DSCF6098Si parla e si scrive molto di guerre, di eccidi e di violenze. E’ il racconto del sangue versato. Ma non saremmo qui se qualcuno non avesse lavorato per risparmiare il sangue. Persone e gruppi, come quei soldati della Grande GUerra, che concordavano tregue tra trincee opposte. Popoli che misero in salvo i loro concittadini ebrei o che nascosero e protessero migliaia di militari sbandati e di prigionieri di guerra. Diplomazie e governi che hanno tramato la pace, non sempre la guerra.

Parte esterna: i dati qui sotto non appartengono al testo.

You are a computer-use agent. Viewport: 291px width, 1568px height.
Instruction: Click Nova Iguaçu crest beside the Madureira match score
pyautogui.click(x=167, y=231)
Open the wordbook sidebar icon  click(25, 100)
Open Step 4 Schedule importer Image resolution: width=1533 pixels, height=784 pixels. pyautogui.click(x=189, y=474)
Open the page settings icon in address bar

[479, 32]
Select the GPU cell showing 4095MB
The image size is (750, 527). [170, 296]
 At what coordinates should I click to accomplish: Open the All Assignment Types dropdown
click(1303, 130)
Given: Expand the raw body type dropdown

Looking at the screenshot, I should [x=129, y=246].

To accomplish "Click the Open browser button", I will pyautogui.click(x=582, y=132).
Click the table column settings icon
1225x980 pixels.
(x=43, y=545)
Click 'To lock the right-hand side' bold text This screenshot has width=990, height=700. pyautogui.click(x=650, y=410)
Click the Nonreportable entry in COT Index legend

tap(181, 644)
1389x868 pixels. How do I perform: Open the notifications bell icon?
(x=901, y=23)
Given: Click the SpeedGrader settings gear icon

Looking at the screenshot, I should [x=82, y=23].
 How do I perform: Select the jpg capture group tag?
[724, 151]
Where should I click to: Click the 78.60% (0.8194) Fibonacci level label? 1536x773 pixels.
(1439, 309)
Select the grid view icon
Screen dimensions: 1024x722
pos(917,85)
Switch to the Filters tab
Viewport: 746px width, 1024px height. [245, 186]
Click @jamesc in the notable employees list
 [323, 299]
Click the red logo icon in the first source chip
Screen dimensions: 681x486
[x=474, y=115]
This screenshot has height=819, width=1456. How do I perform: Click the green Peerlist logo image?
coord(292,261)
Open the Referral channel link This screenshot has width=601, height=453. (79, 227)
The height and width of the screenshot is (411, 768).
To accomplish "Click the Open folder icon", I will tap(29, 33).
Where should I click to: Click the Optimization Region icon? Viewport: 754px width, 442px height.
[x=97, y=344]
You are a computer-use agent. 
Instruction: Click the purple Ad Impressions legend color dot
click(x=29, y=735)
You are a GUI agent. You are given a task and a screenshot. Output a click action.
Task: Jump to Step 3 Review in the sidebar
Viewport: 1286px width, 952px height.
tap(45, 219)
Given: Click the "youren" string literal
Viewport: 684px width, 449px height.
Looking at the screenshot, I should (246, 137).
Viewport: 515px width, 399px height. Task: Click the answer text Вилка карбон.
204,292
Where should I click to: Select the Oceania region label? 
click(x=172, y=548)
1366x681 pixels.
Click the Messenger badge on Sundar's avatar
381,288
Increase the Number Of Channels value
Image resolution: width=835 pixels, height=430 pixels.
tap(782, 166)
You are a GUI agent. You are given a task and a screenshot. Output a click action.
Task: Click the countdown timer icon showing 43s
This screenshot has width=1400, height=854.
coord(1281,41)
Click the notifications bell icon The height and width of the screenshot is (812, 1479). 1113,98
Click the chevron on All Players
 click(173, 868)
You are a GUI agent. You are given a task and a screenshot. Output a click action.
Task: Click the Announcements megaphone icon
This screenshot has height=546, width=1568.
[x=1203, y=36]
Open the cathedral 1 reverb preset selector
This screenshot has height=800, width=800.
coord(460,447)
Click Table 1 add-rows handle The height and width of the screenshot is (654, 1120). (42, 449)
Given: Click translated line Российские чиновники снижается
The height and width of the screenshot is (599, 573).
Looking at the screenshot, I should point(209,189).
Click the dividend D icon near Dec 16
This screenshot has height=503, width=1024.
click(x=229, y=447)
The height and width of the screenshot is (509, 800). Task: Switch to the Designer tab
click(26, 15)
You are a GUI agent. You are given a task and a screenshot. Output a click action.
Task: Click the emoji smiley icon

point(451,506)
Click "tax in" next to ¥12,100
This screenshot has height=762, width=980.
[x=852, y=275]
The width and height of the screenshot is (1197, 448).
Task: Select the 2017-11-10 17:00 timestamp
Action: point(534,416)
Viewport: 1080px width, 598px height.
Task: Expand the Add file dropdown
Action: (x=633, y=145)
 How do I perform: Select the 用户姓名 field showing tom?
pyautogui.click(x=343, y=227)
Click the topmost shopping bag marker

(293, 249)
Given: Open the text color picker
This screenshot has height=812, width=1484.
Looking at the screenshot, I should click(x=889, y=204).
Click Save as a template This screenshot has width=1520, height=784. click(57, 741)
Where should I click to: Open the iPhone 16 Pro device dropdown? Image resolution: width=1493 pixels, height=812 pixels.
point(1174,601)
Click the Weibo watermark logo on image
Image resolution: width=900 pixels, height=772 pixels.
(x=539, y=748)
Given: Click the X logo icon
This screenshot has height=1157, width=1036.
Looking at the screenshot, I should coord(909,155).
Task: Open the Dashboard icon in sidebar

Senza Mandela e Tutu non ci sarebbe stata una transizione pacifica in Sudafrica, senza King un così forte movimento per i diritti civili, senza il Dalai Lama una nonviolenza tibetana, senza Ibrahim Rugova una kosovara e, soprattutto, una nonviolenza tout court senza Gandhi.
La conta dei salvati è dedicato a queste storie. Storie molto diverse per le caratteristiche e l’attenzione storica e mediatica che hanno ottenuto (o non ottenuto). Tutte mostrano due verità. La prima: il sangue può essere risparmiato anche da chi non ha potere, o ha un potere minimo. La seconda: se è importante raccontare una guerra, ancora più importante è descrivere come un conflitto non è deflagrato. Per capire come si può fare, e con che mezzi.